I submit that products produced by any created-beings are but distorted projected facsimiles emanating from the perfect Creator of all things. As such, any noises we things make only echo our source. We are at our best blessed gloves adorning the master’s hands. Sometimes those distortions compliment the source; but so often the distortions are abominations serving to destroy good and promote evil.


This is my story and I’m sticking to it.


In a parable, Jesus tells of a man of incredible means who sends out wedding invitations to those close to him. While text says nothing literally about praising God, getting saved, or repentance, its' meaning is quite clear. Perhaps for some cynics, the era of parables expired with the Lord’s ascendance—in much the same way that some maintain that the time of miraculous dispensations died with the last of the first thirteen apostles.


Built upon the Jesus’ wedding premise, “I’m the One” is one of many Mμne-Pi parables. It portrays a long-suffering suitor allowing his beloved to thoroughly consider every aspect of the full commitment to Him that He will require from her if she is to take on His holy name. He understands her maternally protective stance fuels her reticence to let down her guard.


That eternal awareness, integral in our very design, to allow our effective function as God-imaged children can be manipulated by the deceiver to convince us that we are all gods in our own right. Though we are created beings—having been nonexistent then all at once existing, we have an awareness of having always been. This awareness leads to a ferocious protection of rights to privacy. [see chapter 2 “An Atheist and a Theist…”] The children in this analogy are symbolic of our cherished right to make our own choice in what we do and/or don’t believe. For many, this right extends to their assumed right to not to be approached with any differing opinions challenging those they have adopted. Whenever their children are attacked, they transform into mama bears; and debate then becomes a dangerous game. As Christians, the cross itself serves as a warning label. Fortunately, the Lord is lovingly longsuffering.


Unwilling to surrender any of His beloved, He is understanding and gracious in allowing the uncommitted the time to decide whether or not to surrender their hearts to Him. This flies in the face of those cynical gainsayers who summarily characterize true-believing disciples as mind-numbed religious zombies, guided by closed-minded superstition and vain ritualistic liturgical legacies. As a believer who had at the time of salvation lived twenty-two years and a third believing not, I had to be convinced to change—and convinced again and again to remain changed. In prayer, I requested of God that He not let me be fake. The world of unbelievers finds corroborative fodder in any show of what they so readily will condemn as hypocrisy. They will accept any moral failure by those purporting morality as evidence that nobody’s perfect. And eagerly plant their flag to waive anyone’s rights to judge.

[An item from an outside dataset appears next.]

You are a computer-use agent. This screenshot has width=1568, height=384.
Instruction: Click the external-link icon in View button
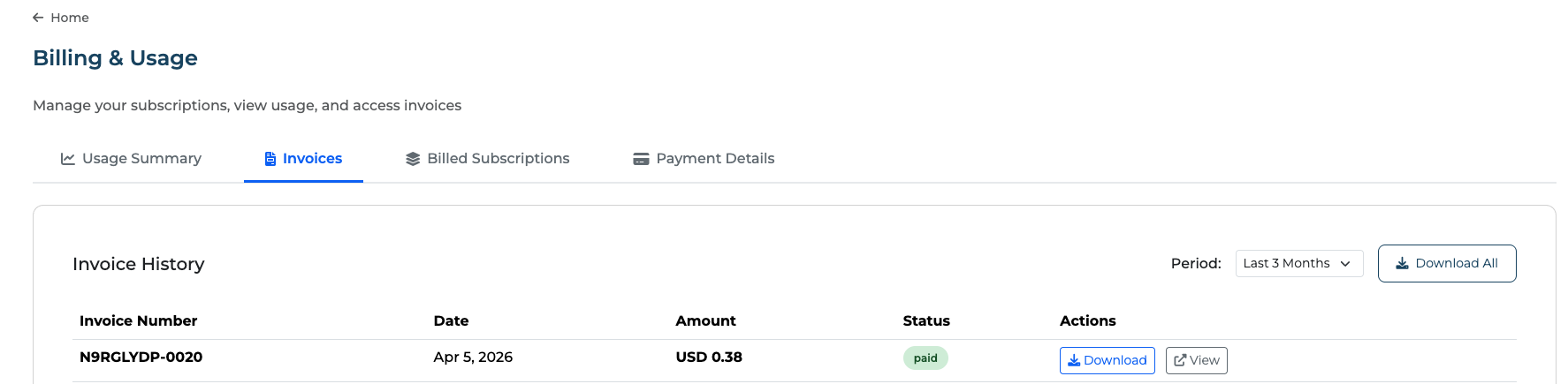point(1179,360)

The central argument is specious on two accounts:
  1. Hypocrisy is wearing the mask of perfection while indulging in a secret lifestyle of selective moral compromise. Moral failure is most often mistaken for hypocrisy; it is something that we all experience. It neither disqualifies the pursuit of righteousness, nor does it excuse not pursuing it. The decision to submit to Jesus is surrender. What we surrender is feckless autonomy. Some decide not to decide; that is a decision that at some point can become the locked-in final answer.
  2. Judging involves authoritatively passing judgment and enacting punishment. More often than not, what is labeled judgment is usually a matter of opinion or discernment. We’re all supposed to have that right, right?